There are important differences between the Caw and ACI measurements we made. Pressure-related volume changes in our isolated tracheal segment represent contributions over the entire segment (i.e. uniform pressure distribution along the airway). The compliance value obtained by this method is an average change in volume and pressure along the length of the preparation. In contrast, area measurements were taken at a focal point along the airway, and reflect local tracheal area changes. Deflection at the mid-point of the preparation is greatest, whereas deformation near the fixation points is lowest. It would not be possible to measure areas accurately distal to the compressed region of the airway, because the physical presence of the bronchoscope would alter distal measurements by contacting the wall. In addition, it cannot be assumed that the airway distal to the narrowing widens symmetrically compared with the airway proximal to the narrowing. Furthermore, the clinical grading of severity of dynamic airway narrowing is based on the change in airway area at the narrowest point as viewed bronchoscopically. For these reasons, we did not measure areas all along the airway segment, but rather chose the middle of the segment where changes would be greatest.

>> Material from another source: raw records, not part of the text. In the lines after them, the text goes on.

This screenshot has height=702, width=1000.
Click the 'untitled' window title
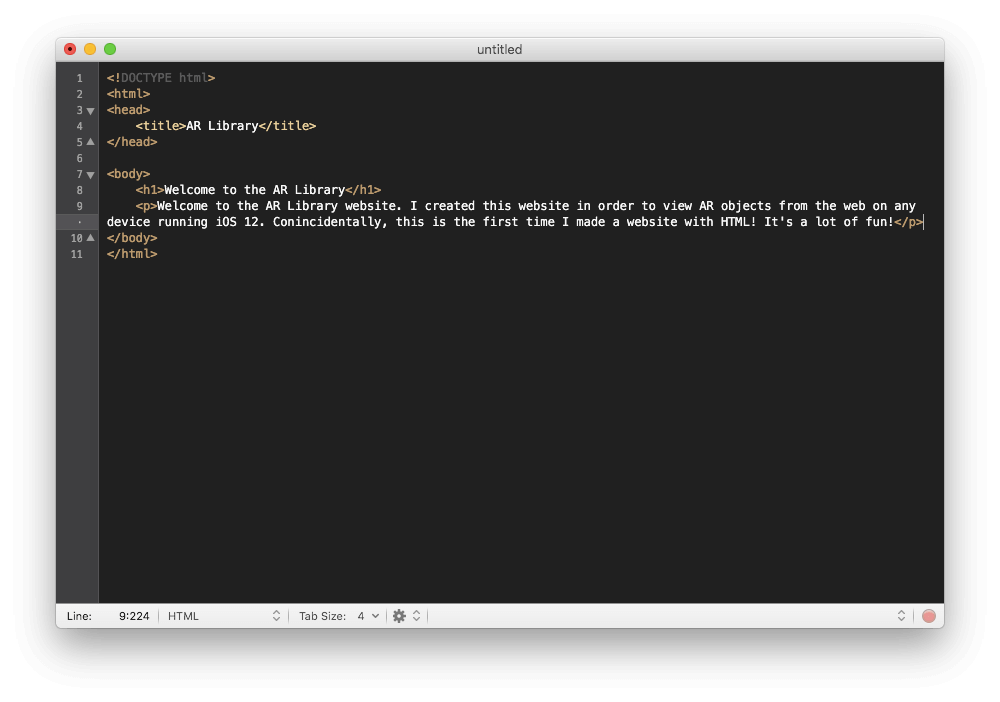pyautogui.click(x=499, y=49)
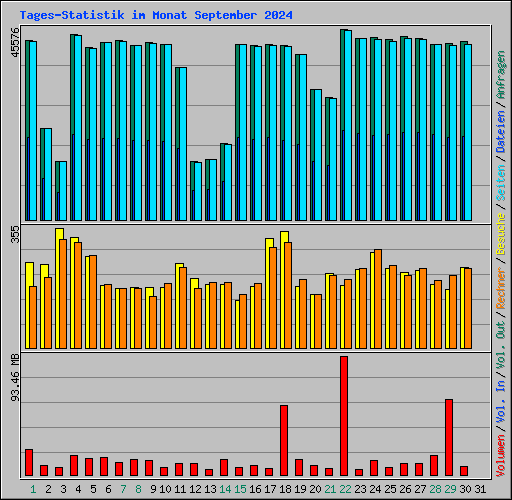Click the Dateien legend label
The image size is (512, 500).
(x=501, y=132)
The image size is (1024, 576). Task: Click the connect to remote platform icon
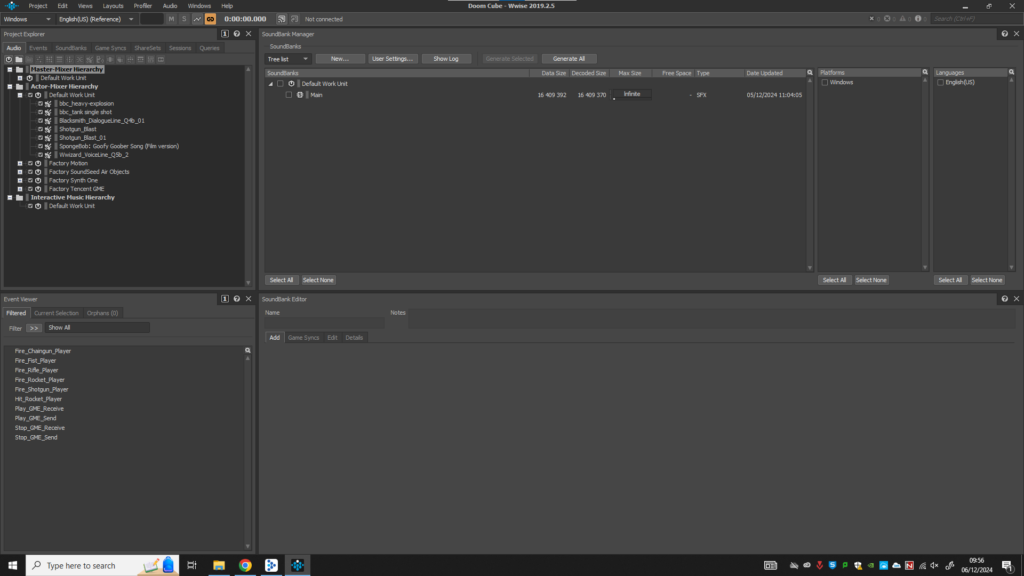(281, 19)
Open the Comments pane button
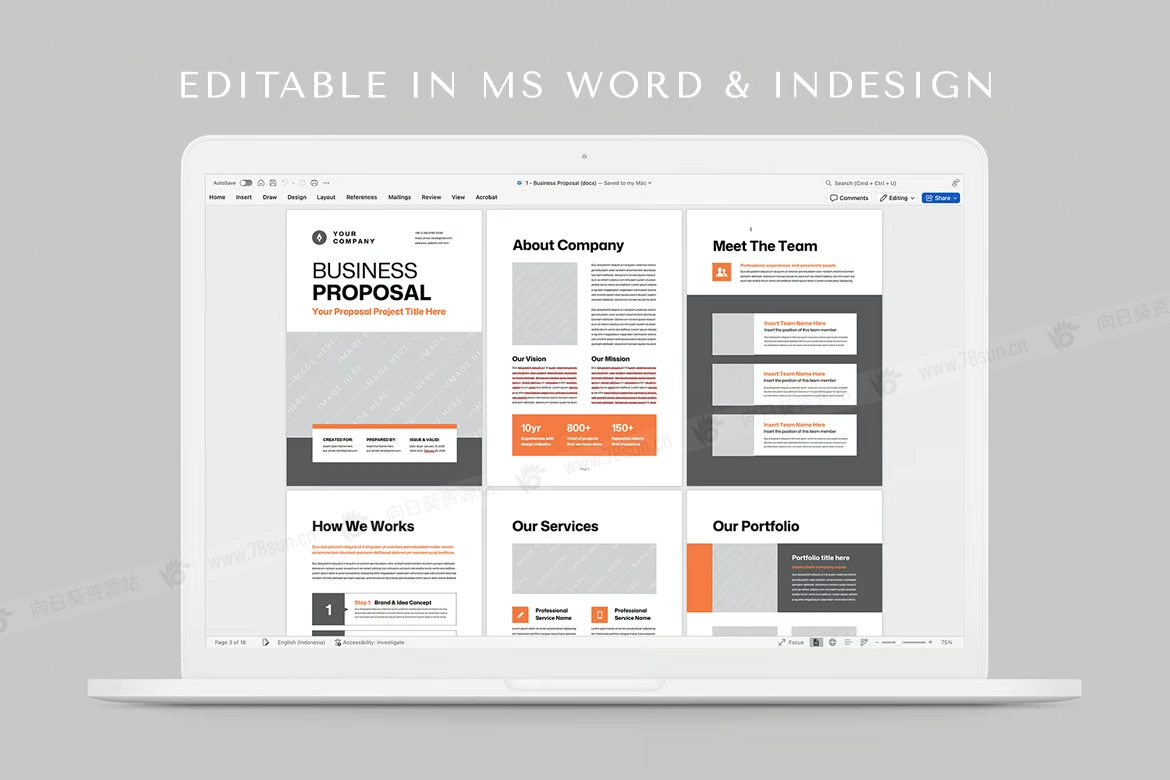 pyautogui.click(x=849, y=198)
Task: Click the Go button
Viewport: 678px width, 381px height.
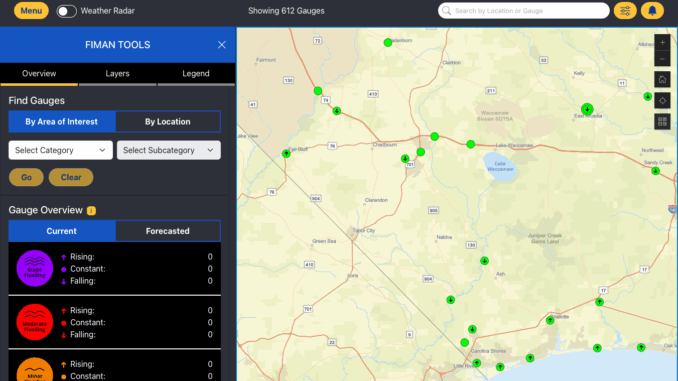Action: click(26, 177)
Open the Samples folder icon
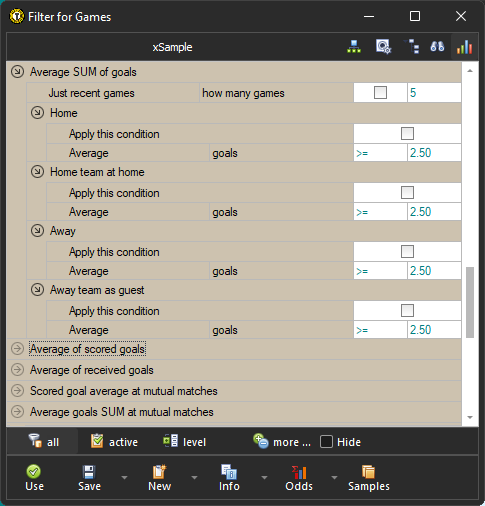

Length of the segment between points of fixation can dramatically affect changes in airway dimensions. We used a paired analysis, however, so that the tracheal length used for volume and area measurements was identical. We also minimized length-related artifacts in our measurements by using a group of airways of similar length. Nevertheless, it is likely that distortion of the airway wall at the midpoint of the preparation affected the pressure-area measurements significantly. Distortion of the airway wall as detected bronchoscopically would explain why changes in cross-sectional area were greater than changes in tracheal volume at less negative PTM values (Figs. 35).

Despite the influence of fixation on the ends of the airway segments, images from middle sections of our preparation demonstrated changes in the shape of the lumen consistent with changes noted in other studies. Invagination of the pars membranacea and curling of the tracheal cartilage have been described in the relaxed trachea subjected to compressive pressures(19, 35, 36). In contrast, described in these same investigations was preservation of the tracheal lumen after stimulation of the smooth muscle, even when the airway was subjected to high collapsing pressures.

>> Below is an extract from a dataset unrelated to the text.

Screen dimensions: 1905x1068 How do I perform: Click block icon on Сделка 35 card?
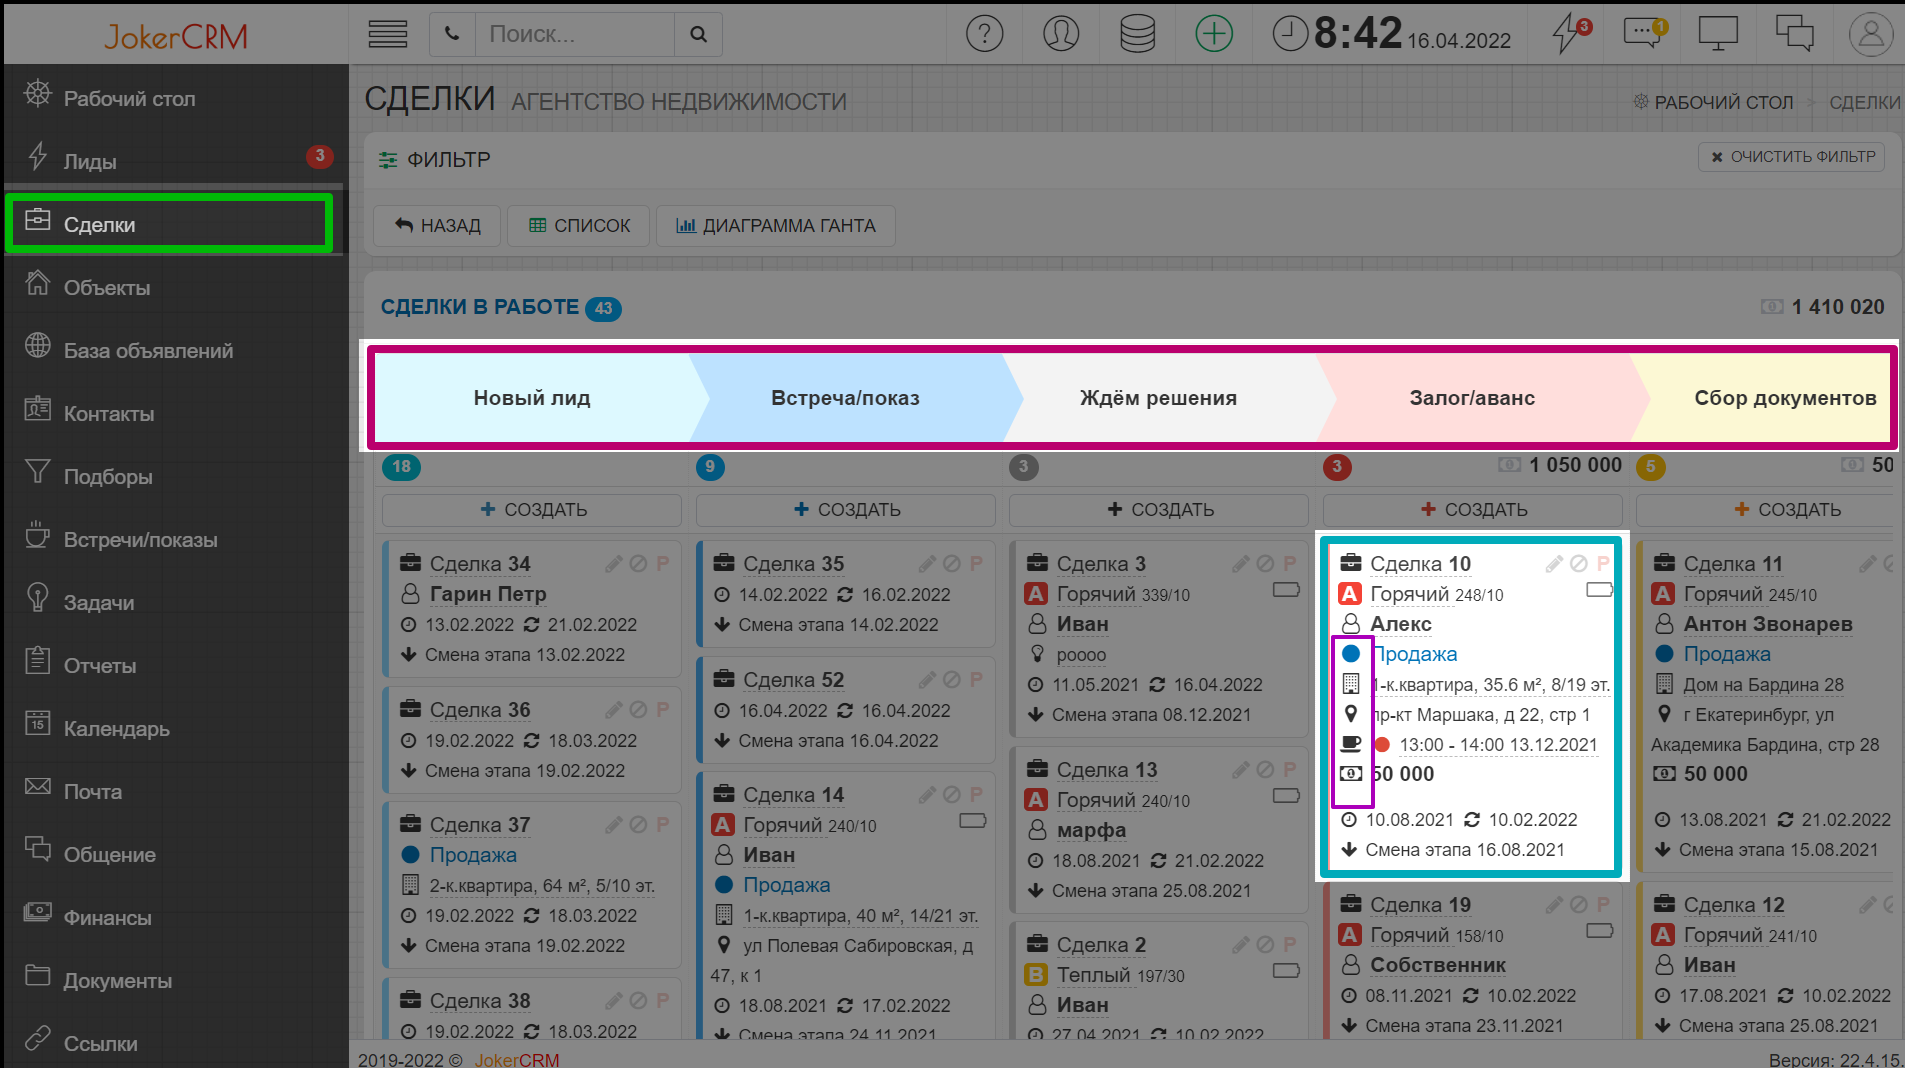point(952,564)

Often, tracheomalacia is described bronchoscopically as“diffuse,” meaning the entire intrathoracic trachea appears abnormally collapsible, “distal,” referring to the region just proximal to the main carina, or “focal,” where there appears to be localized narrowing but the areas proximal and distal do not narrow. Clinical assessments of wall stiffness should be tailored to each situation, with careful description of what is being measured. Thus, in a child with focal collapse, it would seem reasonable to measure stiffness in the region of maximal narrowing as well as in a more normal area so that characteristics of the airway wall can be fully depicted.

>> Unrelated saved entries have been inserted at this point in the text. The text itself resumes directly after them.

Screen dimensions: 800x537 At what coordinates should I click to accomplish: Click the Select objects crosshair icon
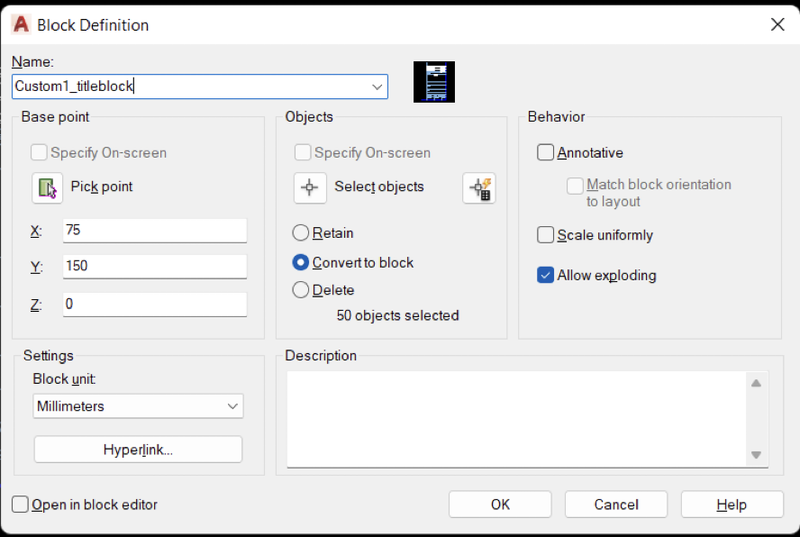pos(310,188)
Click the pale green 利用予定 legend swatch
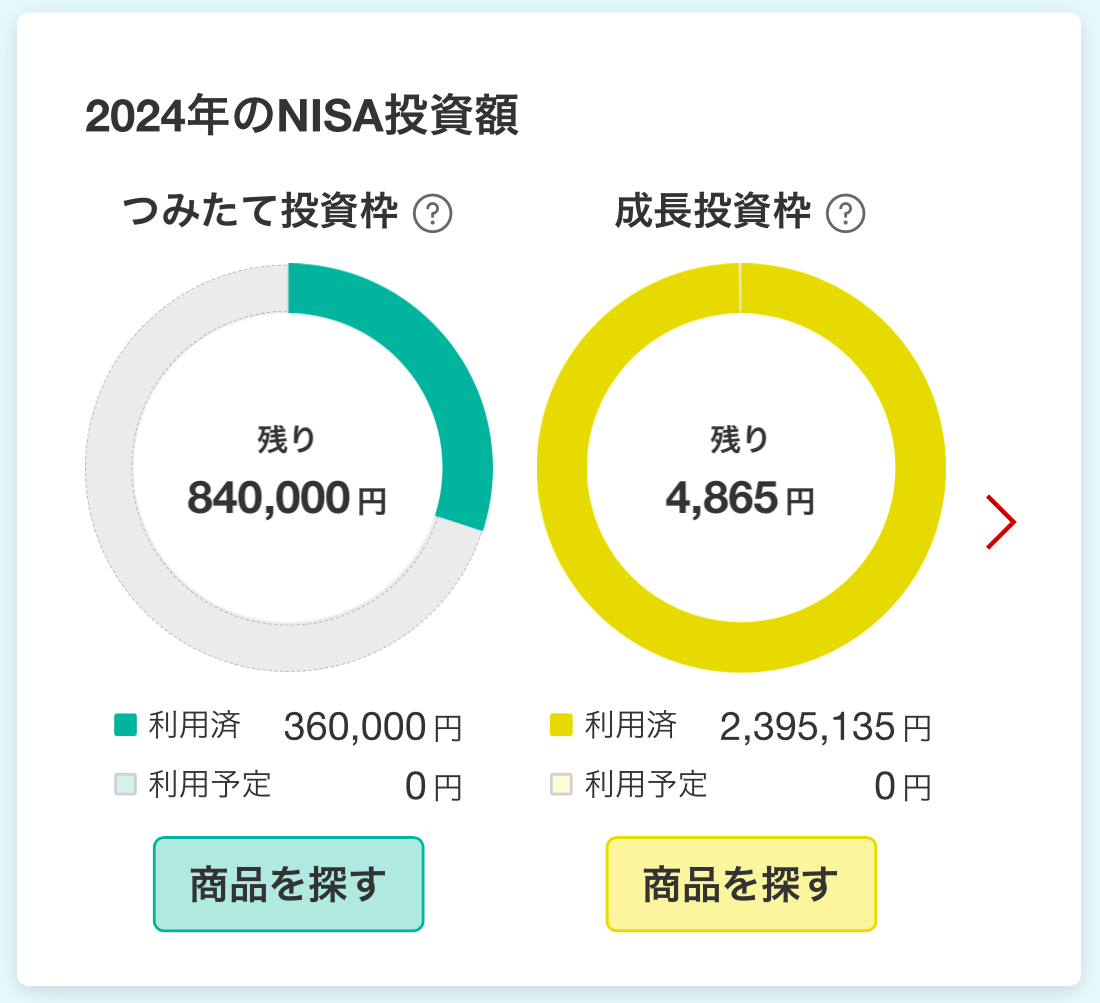Screen dimensions: 1100x1003 (126, 784)
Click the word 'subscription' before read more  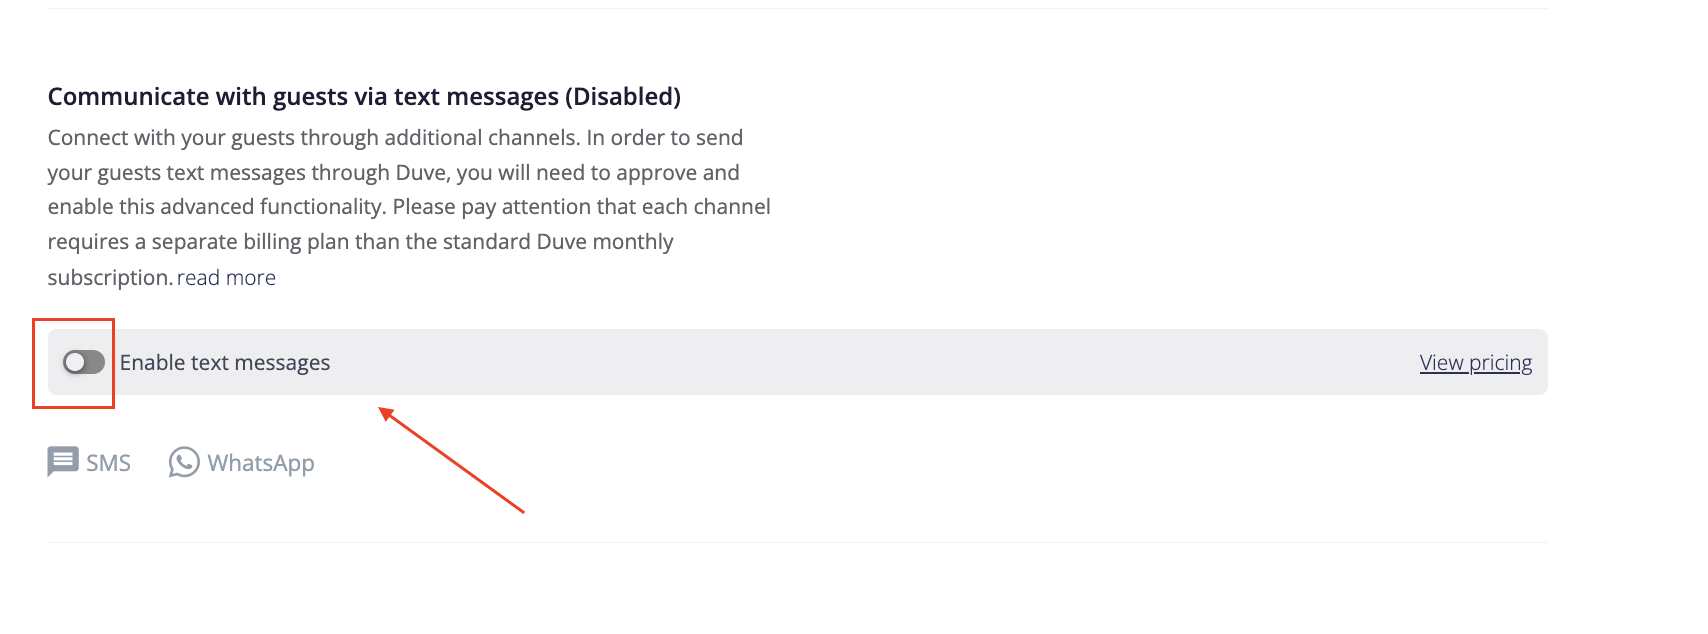click(108, 277)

We have described a technique which can differentiate true weakness of the airway wall, i.e. tracheomalacia or bronchomalacia, from airway collapse resulting from excessive compressing pressures. We speculate that, by measuring Plum through the bronchoscope suction channel, and esophageal pressure, we will be able to make similar measurements in the intact airway. This technique can yield important insights into the behavior of the central airways in health and disease.